-- Data for this task start --

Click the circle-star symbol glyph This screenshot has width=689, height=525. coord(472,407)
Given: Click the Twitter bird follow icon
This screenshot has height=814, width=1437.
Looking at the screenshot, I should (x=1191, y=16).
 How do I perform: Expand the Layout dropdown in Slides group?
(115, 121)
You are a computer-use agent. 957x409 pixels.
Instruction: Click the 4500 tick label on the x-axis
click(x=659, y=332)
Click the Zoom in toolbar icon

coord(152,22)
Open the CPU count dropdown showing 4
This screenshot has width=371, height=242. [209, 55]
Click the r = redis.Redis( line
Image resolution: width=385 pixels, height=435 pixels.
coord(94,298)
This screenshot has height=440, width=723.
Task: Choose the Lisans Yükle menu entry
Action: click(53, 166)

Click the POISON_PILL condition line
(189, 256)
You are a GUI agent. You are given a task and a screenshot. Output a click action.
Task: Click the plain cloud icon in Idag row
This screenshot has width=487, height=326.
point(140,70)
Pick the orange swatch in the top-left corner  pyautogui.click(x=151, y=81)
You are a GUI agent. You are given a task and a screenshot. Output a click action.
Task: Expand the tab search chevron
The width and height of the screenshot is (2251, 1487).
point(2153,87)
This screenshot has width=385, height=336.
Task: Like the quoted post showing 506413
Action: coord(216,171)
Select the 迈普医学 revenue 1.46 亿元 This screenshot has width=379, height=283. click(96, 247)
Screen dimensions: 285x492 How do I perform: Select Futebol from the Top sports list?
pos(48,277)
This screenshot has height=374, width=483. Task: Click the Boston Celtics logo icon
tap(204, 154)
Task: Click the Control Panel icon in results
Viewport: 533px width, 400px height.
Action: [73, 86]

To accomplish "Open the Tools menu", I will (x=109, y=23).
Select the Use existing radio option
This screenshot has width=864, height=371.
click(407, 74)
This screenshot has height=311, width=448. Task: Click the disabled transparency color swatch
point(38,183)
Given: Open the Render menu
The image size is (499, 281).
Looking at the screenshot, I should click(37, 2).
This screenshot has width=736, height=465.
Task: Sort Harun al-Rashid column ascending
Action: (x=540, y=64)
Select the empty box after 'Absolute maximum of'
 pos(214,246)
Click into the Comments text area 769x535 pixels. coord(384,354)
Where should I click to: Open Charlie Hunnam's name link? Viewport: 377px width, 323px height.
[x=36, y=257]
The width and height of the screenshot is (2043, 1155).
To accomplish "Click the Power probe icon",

-- Data for this task end --

* Short task: Quote the data verbatim from the line with "Where should I" through the end of the data, including both the first and last lines.

* Finished answer:
Where should I click to: Open Charlie Hunnam's name link? Viewport: 377px width, 323px height.
[x=36, y=257]
The width and height of the screenshot is (2043, 1155).
To accomplish "Click the Power probe icon",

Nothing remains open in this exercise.